Synergistic suppression of noscapine and conventional chemotherapeutics on human glioblastoma cell growth.

ABSTRACT

AIM: Noscapine (NOS) is a non-narcotic opium alkaloid with anti-tumor activity. The aim of this study was to investigate the effects of the combination of NOS with conventional chemotherapeutics temozolamide (TMZ), bis-chloroethylnitrosourea (BCNU), or cisplatin (CIS)on human glioblastoma cells. METHODS: U87MG human glioblastoma cells were examined. Cell proliferation was quantified using MTT assay.

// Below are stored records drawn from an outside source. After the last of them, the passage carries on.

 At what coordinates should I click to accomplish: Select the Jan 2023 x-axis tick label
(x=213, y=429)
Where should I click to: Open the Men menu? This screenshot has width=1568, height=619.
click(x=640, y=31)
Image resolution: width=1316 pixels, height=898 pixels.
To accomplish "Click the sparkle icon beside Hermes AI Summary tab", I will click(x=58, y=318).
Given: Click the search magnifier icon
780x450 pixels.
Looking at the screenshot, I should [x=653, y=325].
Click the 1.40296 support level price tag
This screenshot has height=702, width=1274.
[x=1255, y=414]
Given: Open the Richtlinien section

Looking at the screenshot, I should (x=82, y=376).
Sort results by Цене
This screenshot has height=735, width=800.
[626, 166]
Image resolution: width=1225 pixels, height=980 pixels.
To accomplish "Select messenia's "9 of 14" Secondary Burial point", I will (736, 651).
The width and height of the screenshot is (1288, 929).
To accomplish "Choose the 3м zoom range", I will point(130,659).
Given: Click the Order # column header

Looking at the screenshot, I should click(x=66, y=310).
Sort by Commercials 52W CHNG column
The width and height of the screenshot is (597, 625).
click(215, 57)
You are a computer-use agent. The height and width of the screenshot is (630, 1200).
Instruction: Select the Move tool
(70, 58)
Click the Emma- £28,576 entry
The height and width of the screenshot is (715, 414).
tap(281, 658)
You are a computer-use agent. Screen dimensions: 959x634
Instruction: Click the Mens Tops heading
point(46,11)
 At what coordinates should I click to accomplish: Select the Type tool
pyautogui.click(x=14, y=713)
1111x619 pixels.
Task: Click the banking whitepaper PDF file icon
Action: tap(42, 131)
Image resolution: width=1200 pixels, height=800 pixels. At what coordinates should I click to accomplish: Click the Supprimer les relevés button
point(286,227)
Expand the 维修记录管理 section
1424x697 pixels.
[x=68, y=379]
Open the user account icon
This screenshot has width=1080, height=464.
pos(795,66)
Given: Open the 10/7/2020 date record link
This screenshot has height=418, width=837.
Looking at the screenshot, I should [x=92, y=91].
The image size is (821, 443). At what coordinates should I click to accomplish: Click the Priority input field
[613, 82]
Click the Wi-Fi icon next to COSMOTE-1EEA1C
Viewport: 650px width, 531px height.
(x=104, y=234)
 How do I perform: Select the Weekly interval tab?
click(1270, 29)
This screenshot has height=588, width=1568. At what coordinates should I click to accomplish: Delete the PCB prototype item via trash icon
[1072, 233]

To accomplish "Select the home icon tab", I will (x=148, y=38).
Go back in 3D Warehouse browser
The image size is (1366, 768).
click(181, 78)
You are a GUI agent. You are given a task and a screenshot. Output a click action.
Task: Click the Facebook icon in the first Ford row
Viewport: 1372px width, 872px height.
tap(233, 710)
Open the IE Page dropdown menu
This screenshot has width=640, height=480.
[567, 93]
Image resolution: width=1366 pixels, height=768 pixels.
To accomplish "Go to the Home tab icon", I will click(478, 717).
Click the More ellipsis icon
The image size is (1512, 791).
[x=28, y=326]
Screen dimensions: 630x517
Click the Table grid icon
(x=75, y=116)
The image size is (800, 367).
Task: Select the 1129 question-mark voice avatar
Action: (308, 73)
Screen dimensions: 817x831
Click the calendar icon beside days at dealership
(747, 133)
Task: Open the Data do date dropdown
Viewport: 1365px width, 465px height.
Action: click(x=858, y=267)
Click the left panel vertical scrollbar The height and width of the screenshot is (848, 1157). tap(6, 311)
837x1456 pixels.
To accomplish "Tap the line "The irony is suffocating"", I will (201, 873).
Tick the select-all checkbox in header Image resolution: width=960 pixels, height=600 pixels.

Western blotting and flow cytometry were used to examine apoptosis and the expression of active caspase-3 and cleaved PARP. Mouse tumor xenograft model bearing U87MG cells was treated with TMZ (2 mg·kg(-1)·d(-1), ip) or CIS (2 mg/kg, ip 3 times a week) alone or in combination with NOS (200 mg·kg(-1)·d(-1), ig) for 3 weeks. Immunohistochemistry was used to investigate the expression of active caspase-3 and Ki67 following treatment in vivo. The safety of the combined treatments was evaluated based on the body weight and histological studies of the animal's organs. RESULTS: NOS (10 or 20 mol/L) markedly increased the anti-proliferation effects of TMZ, BCNU, and CIS on U87MG cells in vitro. The calculated combination index (CI) values of NOS-CIS, NOS-TMZ, and NOS-BCNU (20 µmol/L) were 0.45, 0.51, and 0.57, respectively, demonstrating synergistic inhibition of the drug combinations. In tumor xenograft models, combined treatment with NOS robustly augmented the anti-cancer actions of TMZ and CIS, and showed no detectable toxicity. The combined treatments significantly enhanced the apoptosis, the activated caspase-3 and PARP levels in U87MG cells in vitro, and reduced Ki67 staining and increased the activated caspase-3 level in the shrinking xenografts in vivo. CONCLUSION: NOS synergistically potentiated the efficacy of FDA-approved anti-cancer drugs against human glioblastoma cells, thereby allowing them to be used at lower doses and hence minimizing their toxic side effects.